*TASK DETAILS:* Copy out every line in the entries below that includes "list".

[Stored items]
━━━━━━━━━━━━━━━━━━━━
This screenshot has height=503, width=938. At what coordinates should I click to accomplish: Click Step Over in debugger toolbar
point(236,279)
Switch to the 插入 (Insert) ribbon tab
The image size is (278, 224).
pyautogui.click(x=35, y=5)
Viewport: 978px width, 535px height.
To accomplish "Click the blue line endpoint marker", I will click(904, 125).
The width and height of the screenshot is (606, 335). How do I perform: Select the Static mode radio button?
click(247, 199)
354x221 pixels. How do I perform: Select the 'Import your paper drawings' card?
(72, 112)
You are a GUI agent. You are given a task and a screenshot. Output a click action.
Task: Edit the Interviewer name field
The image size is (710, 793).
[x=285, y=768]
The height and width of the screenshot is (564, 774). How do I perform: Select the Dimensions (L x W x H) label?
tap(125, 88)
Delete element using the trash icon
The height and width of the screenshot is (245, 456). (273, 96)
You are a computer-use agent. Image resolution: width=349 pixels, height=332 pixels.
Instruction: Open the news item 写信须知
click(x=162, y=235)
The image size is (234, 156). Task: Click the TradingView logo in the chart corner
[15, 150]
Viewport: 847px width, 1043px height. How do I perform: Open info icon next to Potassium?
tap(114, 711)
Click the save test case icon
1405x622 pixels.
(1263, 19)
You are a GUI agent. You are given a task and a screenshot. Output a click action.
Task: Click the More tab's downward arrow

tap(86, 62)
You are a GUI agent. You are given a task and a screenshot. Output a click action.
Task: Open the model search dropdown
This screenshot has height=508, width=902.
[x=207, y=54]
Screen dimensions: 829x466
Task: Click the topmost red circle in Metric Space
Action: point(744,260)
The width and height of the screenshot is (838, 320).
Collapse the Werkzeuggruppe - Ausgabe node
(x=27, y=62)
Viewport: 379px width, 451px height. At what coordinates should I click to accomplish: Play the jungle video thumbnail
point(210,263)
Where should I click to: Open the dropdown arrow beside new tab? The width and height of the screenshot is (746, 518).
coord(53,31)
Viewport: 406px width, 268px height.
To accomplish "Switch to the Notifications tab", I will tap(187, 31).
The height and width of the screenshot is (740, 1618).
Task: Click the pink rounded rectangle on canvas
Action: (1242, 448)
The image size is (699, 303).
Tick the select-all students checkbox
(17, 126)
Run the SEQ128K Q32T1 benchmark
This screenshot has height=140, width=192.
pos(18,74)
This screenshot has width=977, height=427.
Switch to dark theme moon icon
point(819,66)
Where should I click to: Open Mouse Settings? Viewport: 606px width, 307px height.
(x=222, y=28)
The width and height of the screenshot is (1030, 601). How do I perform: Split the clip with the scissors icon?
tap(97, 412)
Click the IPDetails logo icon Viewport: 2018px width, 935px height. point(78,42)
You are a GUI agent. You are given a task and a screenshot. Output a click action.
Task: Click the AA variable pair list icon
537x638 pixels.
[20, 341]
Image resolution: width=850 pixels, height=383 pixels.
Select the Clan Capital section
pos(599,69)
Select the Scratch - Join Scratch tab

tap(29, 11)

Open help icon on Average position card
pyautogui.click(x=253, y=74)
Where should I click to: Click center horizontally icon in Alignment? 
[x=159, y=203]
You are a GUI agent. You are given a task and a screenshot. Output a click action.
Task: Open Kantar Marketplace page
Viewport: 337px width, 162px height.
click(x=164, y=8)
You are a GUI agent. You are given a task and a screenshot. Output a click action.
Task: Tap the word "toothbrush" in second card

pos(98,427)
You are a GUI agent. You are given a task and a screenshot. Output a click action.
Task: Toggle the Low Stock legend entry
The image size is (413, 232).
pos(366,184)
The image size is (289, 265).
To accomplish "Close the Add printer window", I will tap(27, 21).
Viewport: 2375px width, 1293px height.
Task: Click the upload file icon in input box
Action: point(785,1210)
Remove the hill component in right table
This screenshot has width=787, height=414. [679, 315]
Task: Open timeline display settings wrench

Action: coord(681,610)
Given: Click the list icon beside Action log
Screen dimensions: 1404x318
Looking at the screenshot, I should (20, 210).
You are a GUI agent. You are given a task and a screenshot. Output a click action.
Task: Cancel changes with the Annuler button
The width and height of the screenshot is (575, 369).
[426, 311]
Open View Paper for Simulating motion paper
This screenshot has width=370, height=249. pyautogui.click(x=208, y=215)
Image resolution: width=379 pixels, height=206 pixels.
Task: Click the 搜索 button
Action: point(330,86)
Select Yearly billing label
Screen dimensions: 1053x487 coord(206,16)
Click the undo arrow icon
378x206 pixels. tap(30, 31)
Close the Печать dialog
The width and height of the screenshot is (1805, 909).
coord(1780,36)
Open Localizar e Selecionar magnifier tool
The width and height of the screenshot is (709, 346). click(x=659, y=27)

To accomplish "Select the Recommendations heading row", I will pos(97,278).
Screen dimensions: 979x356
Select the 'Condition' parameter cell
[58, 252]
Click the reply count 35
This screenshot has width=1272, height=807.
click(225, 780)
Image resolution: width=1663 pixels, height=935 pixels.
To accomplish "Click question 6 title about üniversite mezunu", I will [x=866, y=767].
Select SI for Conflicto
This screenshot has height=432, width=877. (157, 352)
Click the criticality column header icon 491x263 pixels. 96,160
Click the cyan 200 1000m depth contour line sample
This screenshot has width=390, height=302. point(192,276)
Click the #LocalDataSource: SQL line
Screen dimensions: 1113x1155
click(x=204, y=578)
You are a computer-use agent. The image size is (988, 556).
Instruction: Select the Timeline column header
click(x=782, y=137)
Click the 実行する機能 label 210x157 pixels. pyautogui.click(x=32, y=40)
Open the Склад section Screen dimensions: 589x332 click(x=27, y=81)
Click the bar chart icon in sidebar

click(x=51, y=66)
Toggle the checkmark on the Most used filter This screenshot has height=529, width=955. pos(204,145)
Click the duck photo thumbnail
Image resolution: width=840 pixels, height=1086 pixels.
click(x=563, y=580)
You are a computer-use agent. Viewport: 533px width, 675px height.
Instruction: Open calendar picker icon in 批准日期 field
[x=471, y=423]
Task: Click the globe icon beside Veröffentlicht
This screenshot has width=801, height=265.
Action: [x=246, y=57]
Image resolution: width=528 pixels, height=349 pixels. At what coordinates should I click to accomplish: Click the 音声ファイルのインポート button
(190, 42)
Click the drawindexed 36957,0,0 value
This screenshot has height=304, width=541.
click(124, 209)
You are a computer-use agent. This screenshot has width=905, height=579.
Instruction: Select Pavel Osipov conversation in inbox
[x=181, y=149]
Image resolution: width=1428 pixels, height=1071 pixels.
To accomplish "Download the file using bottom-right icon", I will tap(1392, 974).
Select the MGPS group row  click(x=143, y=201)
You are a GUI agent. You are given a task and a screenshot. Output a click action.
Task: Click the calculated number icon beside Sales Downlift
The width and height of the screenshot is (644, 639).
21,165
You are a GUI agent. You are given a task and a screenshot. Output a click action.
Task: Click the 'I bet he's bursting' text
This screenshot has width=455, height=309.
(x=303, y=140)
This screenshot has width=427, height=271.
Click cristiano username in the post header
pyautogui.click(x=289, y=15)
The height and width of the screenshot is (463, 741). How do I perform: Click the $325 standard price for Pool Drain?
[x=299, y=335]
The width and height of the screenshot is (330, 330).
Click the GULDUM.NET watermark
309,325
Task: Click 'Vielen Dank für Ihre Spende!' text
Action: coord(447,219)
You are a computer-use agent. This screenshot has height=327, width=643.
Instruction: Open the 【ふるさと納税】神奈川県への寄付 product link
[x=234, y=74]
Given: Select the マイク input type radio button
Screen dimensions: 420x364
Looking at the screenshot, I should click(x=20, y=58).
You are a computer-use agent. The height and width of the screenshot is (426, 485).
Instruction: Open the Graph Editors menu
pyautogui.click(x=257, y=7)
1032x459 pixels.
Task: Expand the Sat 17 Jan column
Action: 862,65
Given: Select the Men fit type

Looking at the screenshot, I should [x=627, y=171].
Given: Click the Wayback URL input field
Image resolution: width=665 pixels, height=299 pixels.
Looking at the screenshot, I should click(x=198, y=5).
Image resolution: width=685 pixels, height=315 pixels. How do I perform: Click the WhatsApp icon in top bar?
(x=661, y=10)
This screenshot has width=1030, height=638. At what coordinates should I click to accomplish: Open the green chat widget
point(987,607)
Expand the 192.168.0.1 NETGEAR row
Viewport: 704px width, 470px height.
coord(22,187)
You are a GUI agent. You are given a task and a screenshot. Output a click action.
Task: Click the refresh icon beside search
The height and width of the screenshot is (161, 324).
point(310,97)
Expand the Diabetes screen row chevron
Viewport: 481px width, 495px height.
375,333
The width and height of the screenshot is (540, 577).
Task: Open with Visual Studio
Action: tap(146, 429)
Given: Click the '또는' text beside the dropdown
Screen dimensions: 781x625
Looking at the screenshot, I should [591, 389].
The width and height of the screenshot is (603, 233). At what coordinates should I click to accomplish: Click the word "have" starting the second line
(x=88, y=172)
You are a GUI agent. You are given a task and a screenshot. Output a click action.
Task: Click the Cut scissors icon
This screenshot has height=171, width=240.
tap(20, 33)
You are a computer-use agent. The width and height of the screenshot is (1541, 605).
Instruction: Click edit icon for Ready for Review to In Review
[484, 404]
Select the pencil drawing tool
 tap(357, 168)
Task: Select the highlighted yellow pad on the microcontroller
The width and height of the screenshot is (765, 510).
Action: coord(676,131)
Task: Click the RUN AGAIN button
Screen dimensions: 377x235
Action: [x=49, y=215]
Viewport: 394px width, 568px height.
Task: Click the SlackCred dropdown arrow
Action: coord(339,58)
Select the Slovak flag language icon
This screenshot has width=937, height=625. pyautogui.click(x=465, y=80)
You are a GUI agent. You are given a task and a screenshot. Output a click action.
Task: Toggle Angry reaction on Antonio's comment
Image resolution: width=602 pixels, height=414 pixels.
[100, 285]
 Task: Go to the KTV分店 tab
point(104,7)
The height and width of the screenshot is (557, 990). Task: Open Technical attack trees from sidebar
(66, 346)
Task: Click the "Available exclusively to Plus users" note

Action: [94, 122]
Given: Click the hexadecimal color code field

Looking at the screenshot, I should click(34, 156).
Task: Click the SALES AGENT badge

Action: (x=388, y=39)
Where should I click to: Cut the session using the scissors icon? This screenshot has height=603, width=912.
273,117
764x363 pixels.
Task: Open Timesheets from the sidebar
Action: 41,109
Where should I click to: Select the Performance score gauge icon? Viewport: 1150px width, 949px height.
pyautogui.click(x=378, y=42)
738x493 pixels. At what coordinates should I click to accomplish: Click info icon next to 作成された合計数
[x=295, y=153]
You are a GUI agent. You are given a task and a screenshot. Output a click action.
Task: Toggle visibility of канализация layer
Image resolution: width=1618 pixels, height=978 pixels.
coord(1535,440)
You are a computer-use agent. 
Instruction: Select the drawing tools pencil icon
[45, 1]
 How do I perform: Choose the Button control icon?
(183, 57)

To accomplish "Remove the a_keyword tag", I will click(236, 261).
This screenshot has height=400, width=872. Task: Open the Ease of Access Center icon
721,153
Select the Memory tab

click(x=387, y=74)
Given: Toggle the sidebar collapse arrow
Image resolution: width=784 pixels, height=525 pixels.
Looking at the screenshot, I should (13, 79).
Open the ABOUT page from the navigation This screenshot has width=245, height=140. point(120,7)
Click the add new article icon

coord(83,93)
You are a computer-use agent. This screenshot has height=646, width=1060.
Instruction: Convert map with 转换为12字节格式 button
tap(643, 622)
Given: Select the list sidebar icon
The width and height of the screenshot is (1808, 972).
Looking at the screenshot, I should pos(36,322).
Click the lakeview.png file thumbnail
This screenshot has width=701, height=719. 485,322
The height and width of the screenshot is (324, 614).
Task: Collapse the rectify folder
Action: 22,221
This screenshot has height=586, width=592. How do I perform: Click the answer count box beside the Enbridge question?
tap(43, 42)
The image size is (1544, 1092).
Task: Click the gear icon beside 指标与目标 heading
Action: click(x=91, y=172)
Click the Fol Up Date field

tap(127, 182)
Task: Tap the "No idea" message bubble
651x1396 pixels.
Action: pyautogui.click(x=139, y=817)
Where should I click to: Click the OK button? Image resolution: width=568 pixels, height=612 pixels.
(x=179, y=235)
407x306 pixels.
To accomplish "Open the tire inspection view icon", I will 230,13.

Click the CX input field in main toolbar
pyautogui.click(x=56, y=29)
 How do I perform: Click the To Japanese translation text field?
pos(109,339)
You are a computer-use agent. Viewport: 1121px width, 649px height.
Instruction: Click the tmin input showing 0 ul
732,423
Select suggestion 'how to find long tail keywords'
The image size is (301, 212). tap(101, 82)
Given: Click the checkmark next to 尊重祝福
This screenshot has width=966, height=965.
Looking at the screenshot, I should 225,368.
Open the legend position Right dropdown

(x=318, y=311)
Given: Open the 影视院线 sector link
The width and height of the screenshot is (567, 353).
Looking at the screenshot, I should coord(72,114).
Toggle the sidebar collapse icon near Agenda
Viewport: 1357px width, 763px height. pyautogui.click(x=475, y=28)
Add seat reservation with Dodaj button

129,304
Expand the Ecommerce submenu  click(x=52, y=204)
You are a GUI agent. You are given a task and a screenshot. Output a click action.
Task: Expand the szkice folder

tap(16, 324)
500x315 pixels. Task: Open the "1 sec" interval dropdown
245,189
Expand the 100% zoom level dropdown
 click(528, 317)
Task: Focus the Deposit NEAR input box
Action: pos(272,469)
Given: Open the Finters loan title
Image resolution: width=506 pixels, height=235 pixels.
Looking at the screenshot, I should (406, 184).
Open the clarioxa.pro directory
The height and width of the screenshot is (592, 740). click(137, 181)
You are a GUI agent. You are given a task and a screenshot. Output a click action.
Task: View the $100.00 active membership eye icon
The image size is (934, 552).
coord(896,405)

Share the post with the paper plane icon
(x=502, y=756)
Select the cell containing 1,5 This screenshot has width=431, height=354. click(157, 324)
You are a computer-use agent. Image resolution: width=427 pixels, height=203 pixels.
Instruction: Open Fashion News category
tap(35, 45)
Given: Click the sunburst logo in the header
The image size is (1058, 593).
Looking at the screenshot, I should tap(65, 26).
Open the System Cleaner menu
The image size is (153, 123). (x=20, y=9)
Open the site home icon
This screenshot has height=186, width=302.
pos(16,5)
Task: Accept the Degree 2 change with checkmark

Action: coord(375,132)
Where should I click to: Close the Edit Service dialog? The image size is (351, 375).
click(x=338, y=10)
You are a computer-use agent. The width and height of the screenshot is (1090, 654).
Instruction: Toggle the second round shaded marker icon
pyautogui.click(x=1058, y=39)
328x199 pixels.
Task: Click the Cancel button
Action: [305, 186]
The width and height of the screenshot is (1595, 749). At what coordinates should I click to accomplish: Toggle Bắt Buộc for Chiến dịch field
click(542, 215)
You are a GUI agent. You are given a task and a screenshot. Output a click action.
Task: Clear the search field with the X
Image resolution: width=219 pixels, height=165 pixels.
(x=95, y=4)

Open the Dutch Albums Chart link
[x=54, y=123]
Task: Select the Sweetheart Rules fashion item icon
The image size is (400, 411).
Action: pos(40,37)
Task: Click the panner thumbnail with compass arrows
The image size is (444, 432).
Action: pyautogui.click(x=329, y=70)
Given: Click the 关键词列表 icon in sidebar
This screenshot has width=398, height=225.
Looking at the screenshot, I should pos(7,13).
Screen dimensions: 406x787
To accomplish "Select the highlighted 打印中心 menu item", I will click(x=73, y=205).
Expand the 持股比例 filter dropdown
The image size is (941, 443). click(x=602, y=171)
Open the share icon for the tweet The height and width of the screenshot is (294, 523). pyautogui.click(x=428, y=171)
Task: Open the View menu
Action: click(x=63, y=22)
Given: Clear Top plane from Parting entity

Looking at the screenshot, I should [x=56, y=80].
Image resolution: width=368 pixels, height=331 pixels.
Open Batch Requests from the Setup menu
━━━━━━━━━━━━━━━━━━━━
*EXPECTED ANSWER:*
Task: Click the AA variable pair list icon
Given: Click the list icon beside Action log
Given: Select the list sidebar icon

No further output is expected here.